The peaks of compacts with nanodopant fractions of 5–10 using the SP method were uniformly reduced with an increase in pressing pressure, which indirectly indicated a decrease in the number of defects in the compacts. With MP compacts, a significant decrease in PL intensity, regardless of the pressing temperature, occurred with an increase in the nanodopant fraction from 5 to 10. Spectra of compacts produced by MP at 425 °C (5966 and 5969) had a more pronounced form than those of the RT compacts, which were simpler.

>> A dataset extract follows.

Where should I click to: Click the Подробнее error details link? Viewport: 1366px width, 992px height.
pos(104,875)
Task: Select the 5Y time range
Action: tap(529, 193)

In general, the most intense were samples 46 and 49, pressed at a maximum pressure of 2000 kg/s with minimum fractions of nanodopant (1.25–2.5). In turn, the maximum intensity was also shown by samples 5964 and 5961 manufactured by the MP method with a nanodopant fraction of 2.5, which allows us to consider the above fraction as optimal for obtaining compacts with a maximum yield of PL.

The appearance of a blue peak (434 nm) was observed in the PL spectra of compacts (5663 and 5665) pressed from CaF₂ NP pre-annealed at 400 °C (Figure 9a).

The blue band was absent from the PCL spectra of samples 5663 and 5665 (Figure 9b). It is most likely that the appearance of the blue peak is associated with an impurity oxygen vacancy in the nanocrystalline CaF₂ lattice [42,43,44].

5. Conclusions

CaF₂ compacts from mixtures of micro- and nanopowders were produced by SP and MP methods. We have demonstrated that the features of the original nanopowder dopant, such as the concentration and defective structure of the dopant, as well as the pressing temperature have a significant effect on the density of the compacts. The density of pure NP compacts produced by SP and MP at room temperature reached 84% of the theoretical value, and the density of the pure micron powder compact produced by MP at 425 °C was 89%. Preliminary annealing of the initial NP at a temperature of 400° also made it possible to obtain a compact with a density of 89% of the theoretical value. The density of compacts from mixtures of nano- and micropowders, regardless of the method of pressing at room temperature, did not exceed 76% of the theoretical density; however, pressing by MP at a temperature of 425 °C made it possible to achieve a compact density of 88%. The strong correlation between the properties of the additive, CaF₂ NP (oxygen vacancies, the concentration of Ca NPles in the initial NP), in compacts and cathode-photoluminescent spectra of compacts was shown. The addition of the NP dopant to the micron powder CaF₂ matrix allows controlled displacement of the dominant peak in the PCL spectra of compacts, into either the shortwave or the longwave region, using different pressing techniques. With MP, upon heating the compact up to 425 °C, an intense (up to 50% of the intensity of the dominant peak) NIR peak always appeared in PCL spectra, which can be controlled by subsequent thermal annealing of the compact in air. In the PL spectra of compacts, in addition to two to three intense bands in the red spectrum (610–660 nm), an additional peak in the blue band was found, probably associated with an impurity oxygen vacancy.

The preparation of dense CaF₂ compacts (up to 89% of theoretical density) indicates the need for further studies of their sintering ability in a vacuum in order to assess the possibility of obtaining clear ceramics from nanopowders of alkaline-earth and rare-earth fluorides synthesized by the PEBE method earlier [24,25,26].